Николай II колебался. В письме своей матери, вдовствующей императрице, он писал: «Мы с Витте предвидим лишь два выхода. Или раздавить бунт силой. Это даст время передохнуть, но никто нам не гарантирует, что через несколько месяцев мы не вынуждены будем вновь прибегнуть к силе. Другим решением будет дать народу те права, которые он требует, — свободу слова и свободу печати — и провести эти права и законы через Думу, что будет равноценно принятию конституции».

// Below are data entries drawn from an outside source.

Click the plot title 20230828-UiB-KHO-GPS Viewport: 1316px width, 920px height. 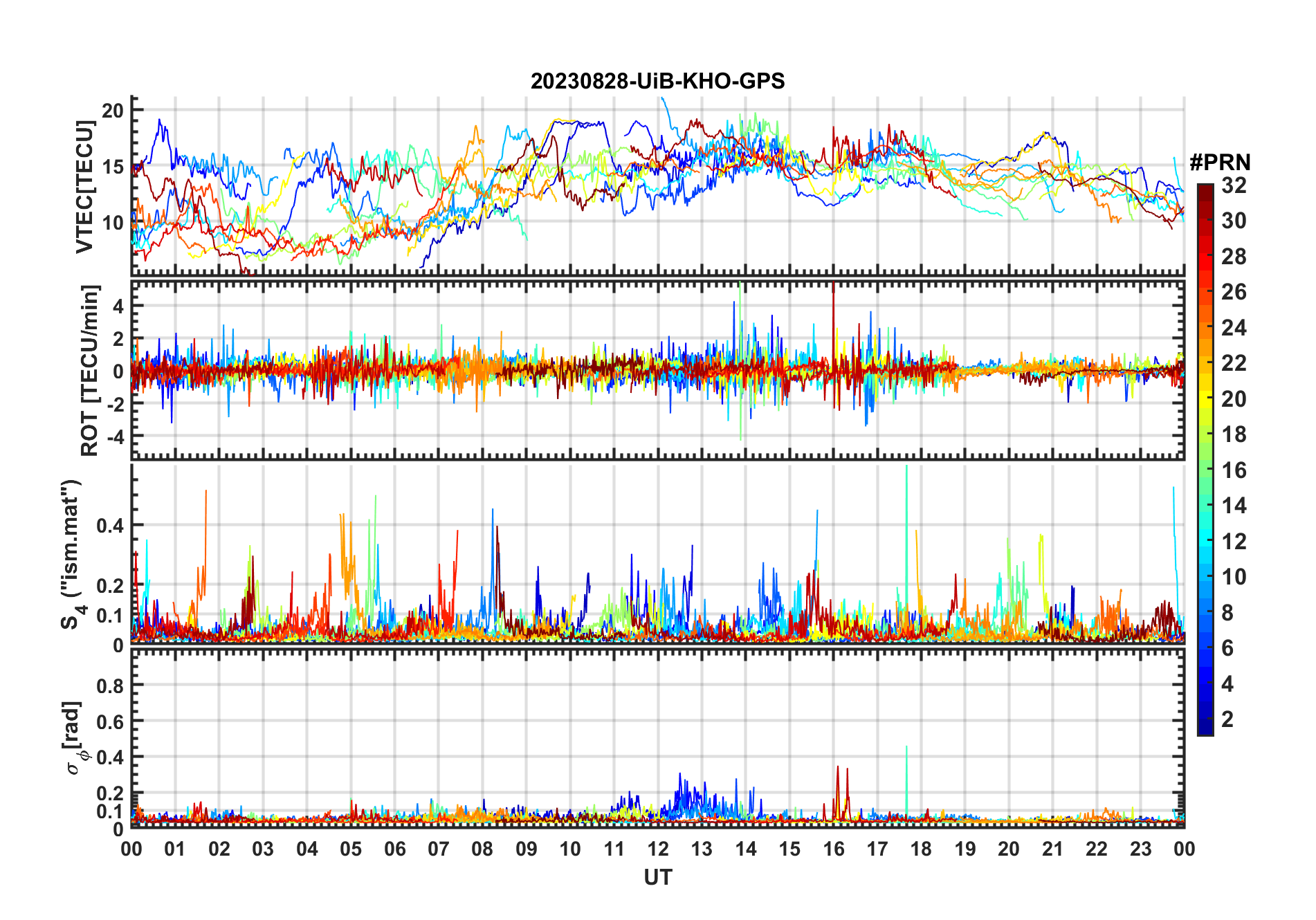click(657, 82)
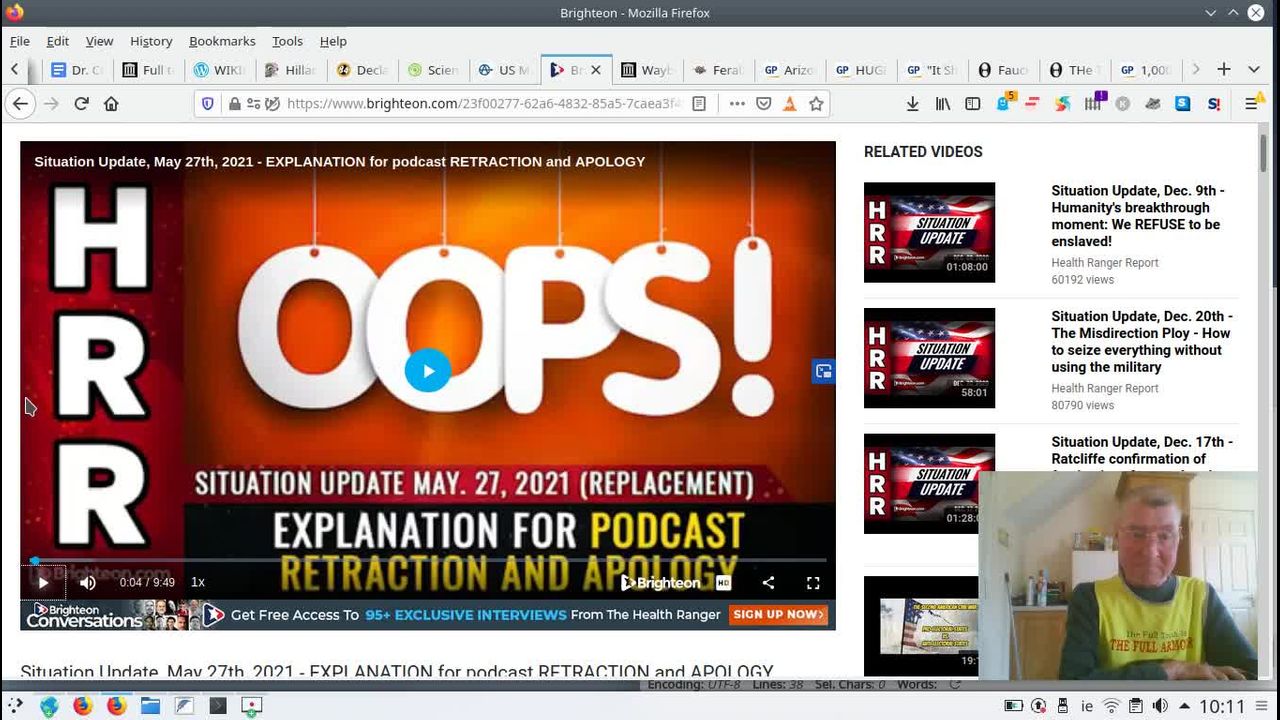Open the Bookmarks menu
The width and height of the screenshot is (1280, 720).
click(x=222, y=41)
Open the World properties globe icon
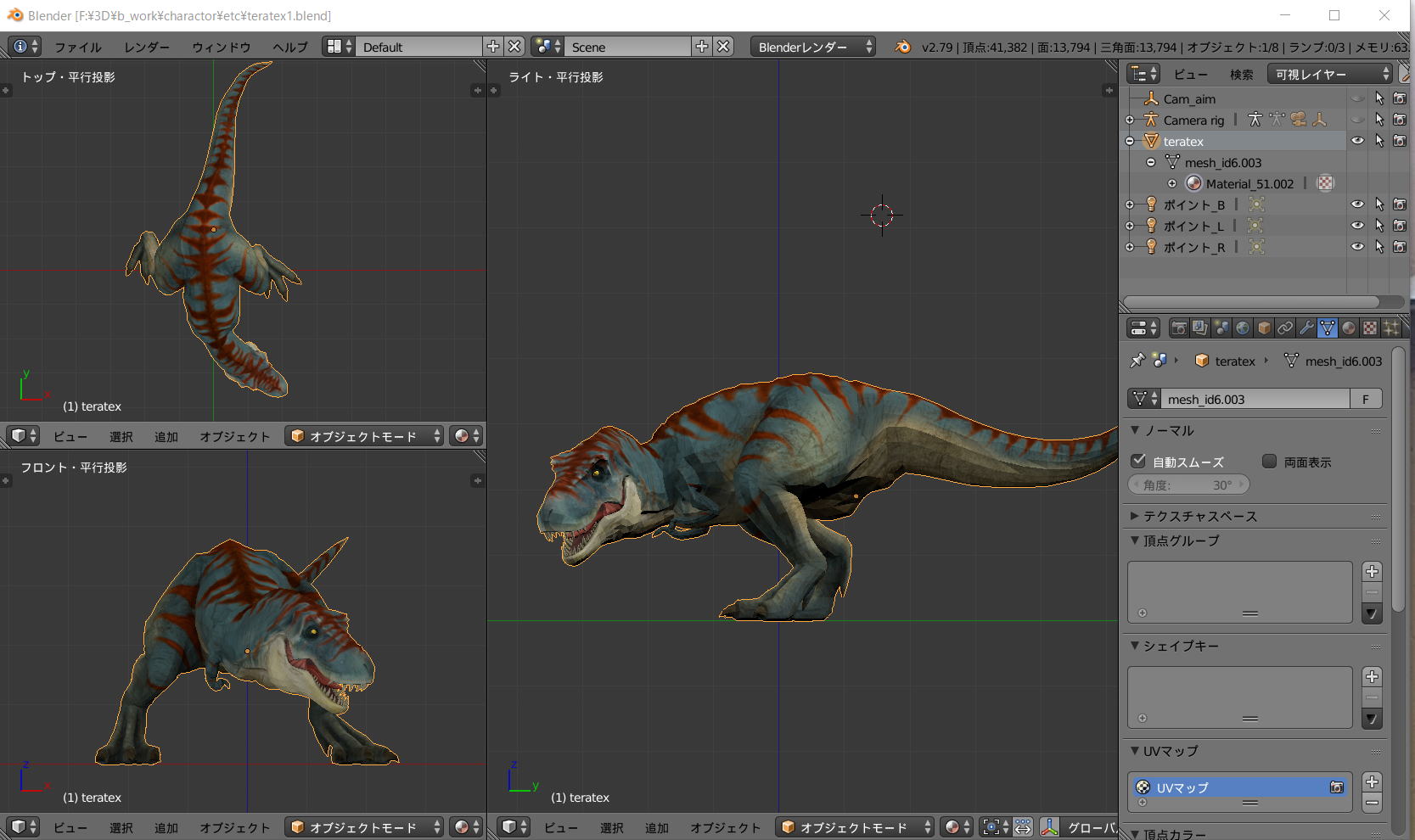Screen dimensions: 1415x840 (1243, 328)
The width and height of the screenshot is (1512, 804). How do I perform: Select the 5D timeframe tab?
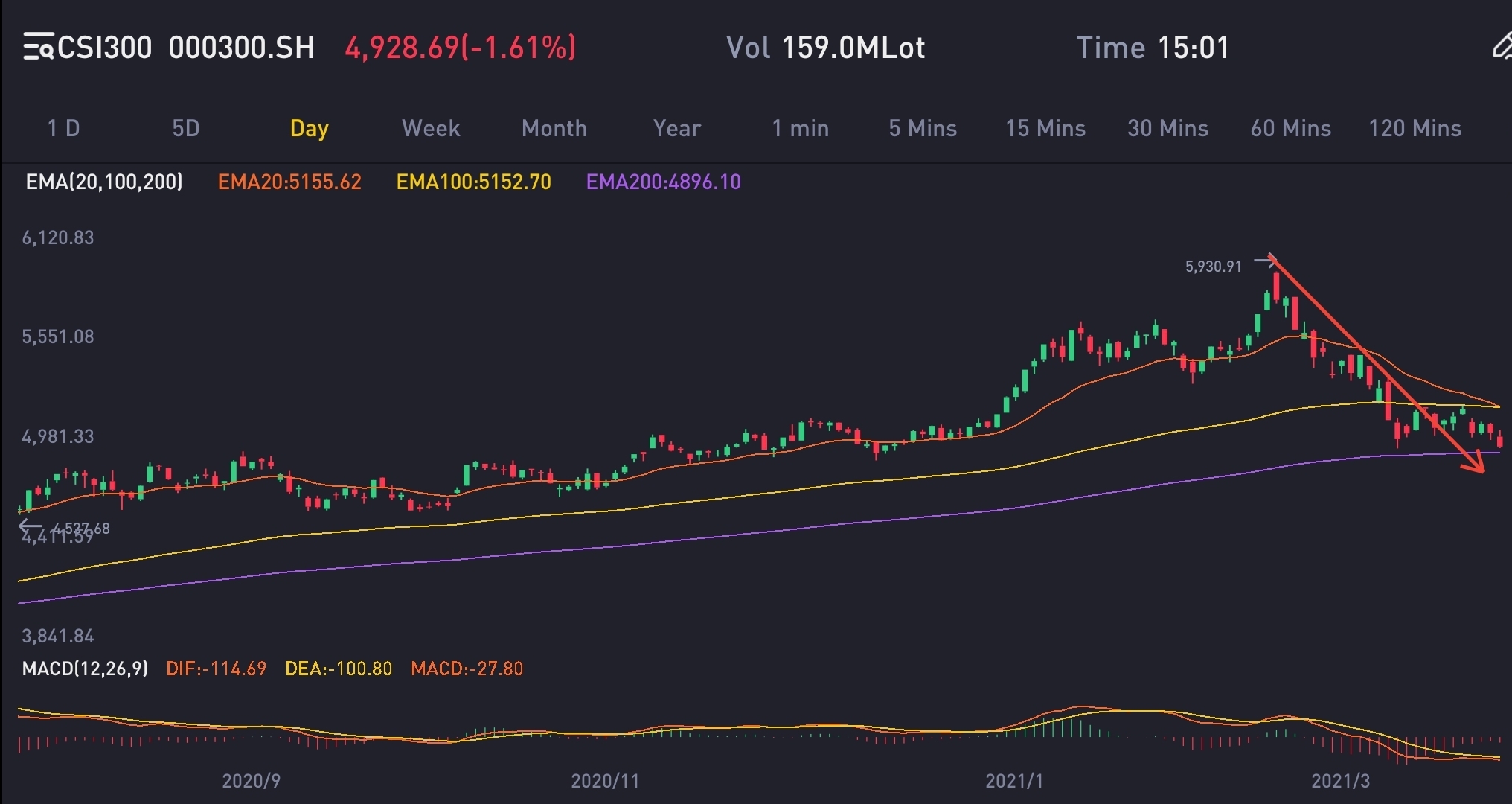coord(185,128)
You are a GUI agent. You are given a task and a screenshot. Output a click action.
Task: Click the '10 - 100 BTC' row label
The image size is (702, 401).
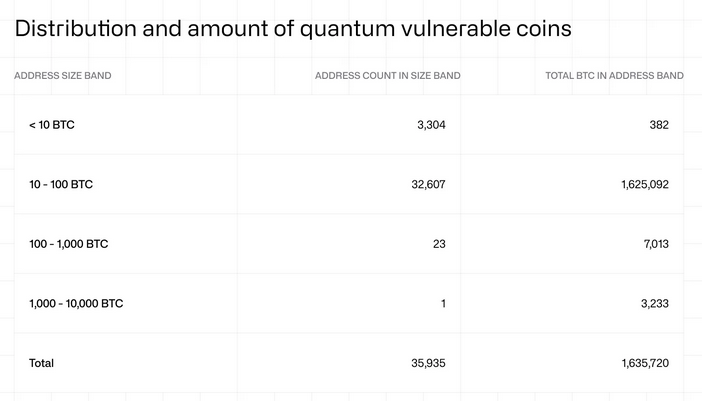(x=61, y=184)
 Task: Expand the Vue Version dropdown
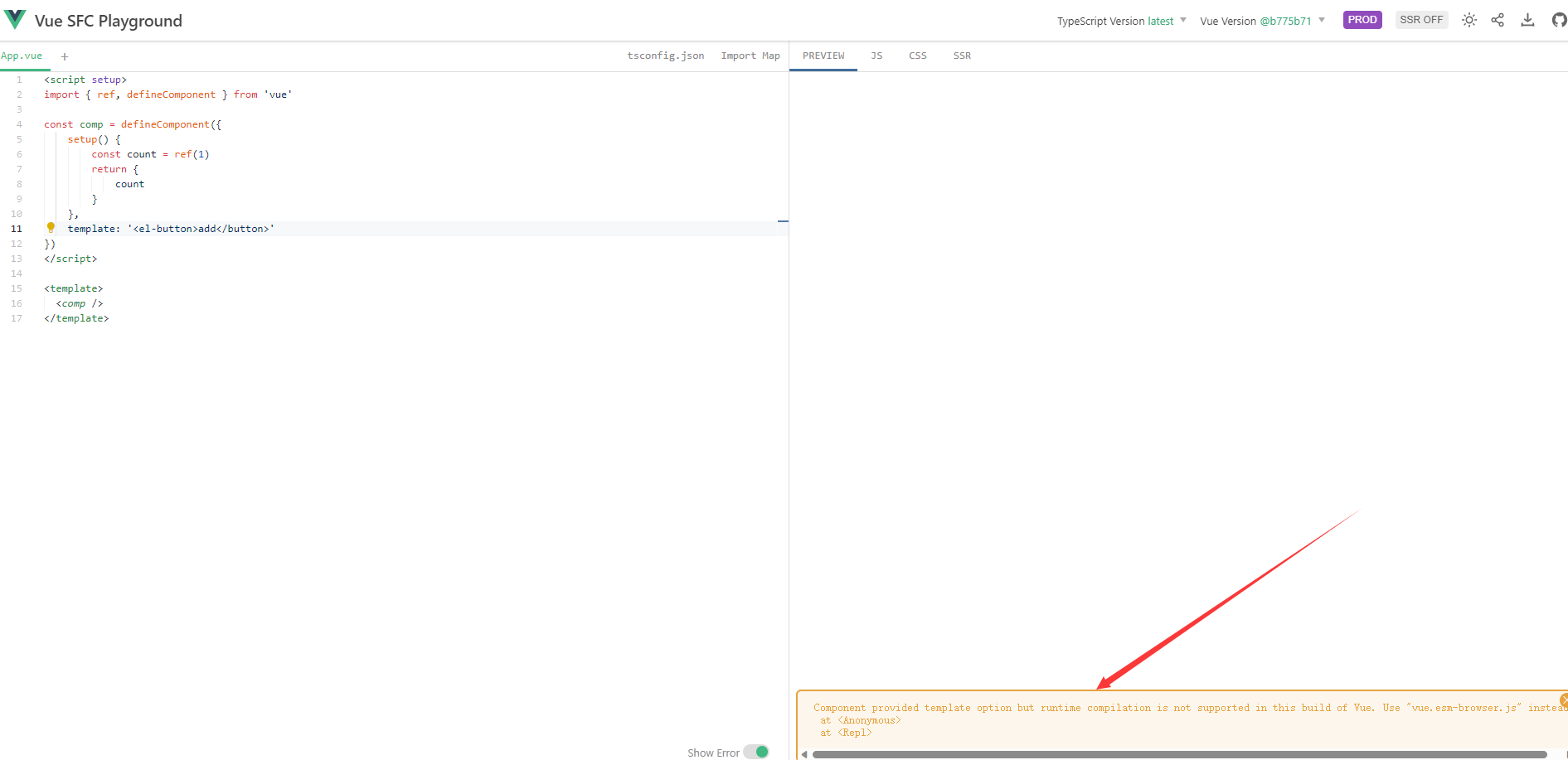1262,21
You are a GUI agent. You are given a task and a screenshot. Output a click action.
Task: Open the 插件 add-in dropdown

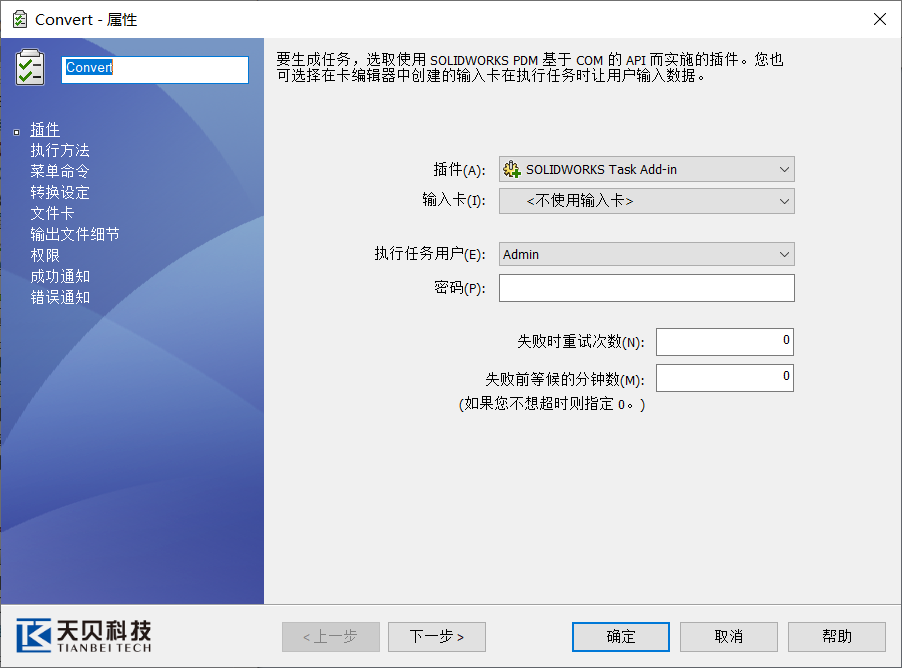click(646, 170)
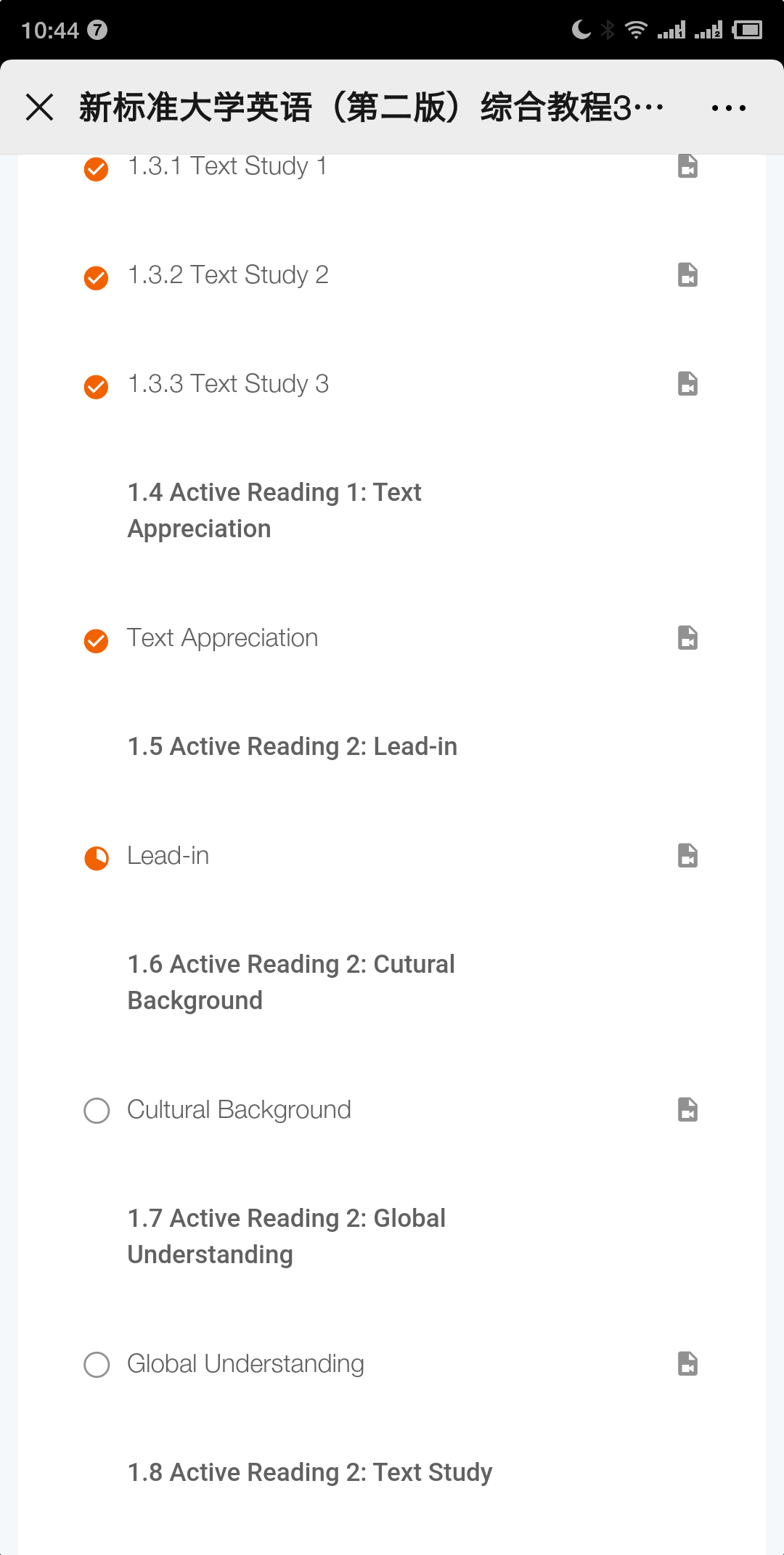Tap the video icon beside Text Appreciation
The image size is (784, 1555).
click(x=687, y=638)
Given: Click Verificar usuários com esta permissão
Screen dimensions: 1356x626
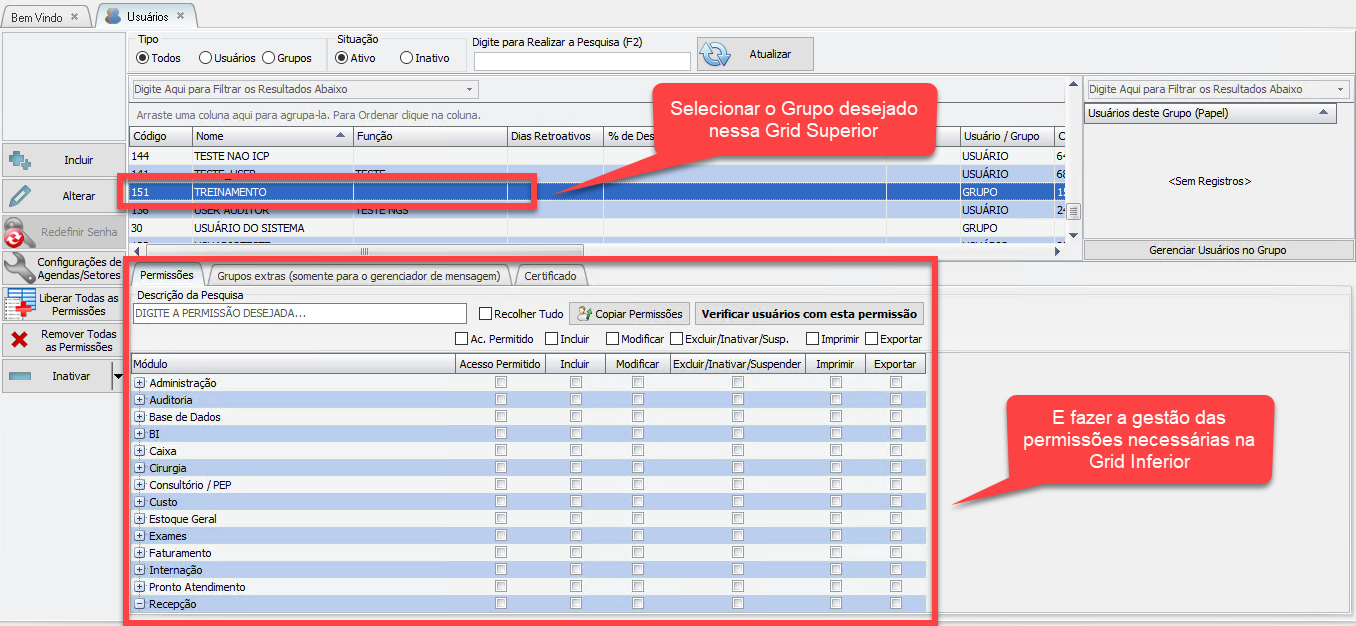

Сергей Витте — министр финансов при предыдущем царе, инициатор Портсмутского договора — склонялся ко второму решению. Царь, без сомнения, предпочитал первое, он стоял «за то, чтобы раздавить бунт силой», установив диктатуру. Великий князь Николай Николаевич, дядя царя, будущий верховный главнокомандующий, был единственным, кто удостаивался его абсолютного доверия. В этот момент великий князь был командующим военным округом Санкт-Петербурга. Он с негодованием отверг предложение царя. Один из его друзей так передавал его слова: «Если император не примет программу Витте, если он захочет сделать из меня диктатора, то я на его глазах пущу себе пулю в лоб!»
Одним словом, царь решил подписать составленный Витте манифест и тем самым превратить Россию в полуконституционную монархию.
Избирался парламент (Дума), были предоставлены свобода совести, союзов, свобода слова. Тем не менее Николай II по-прежнему должен был сам назначать министров и сохранял за собой право решающего голоса в вопросах национальной обороны и иностранных дел.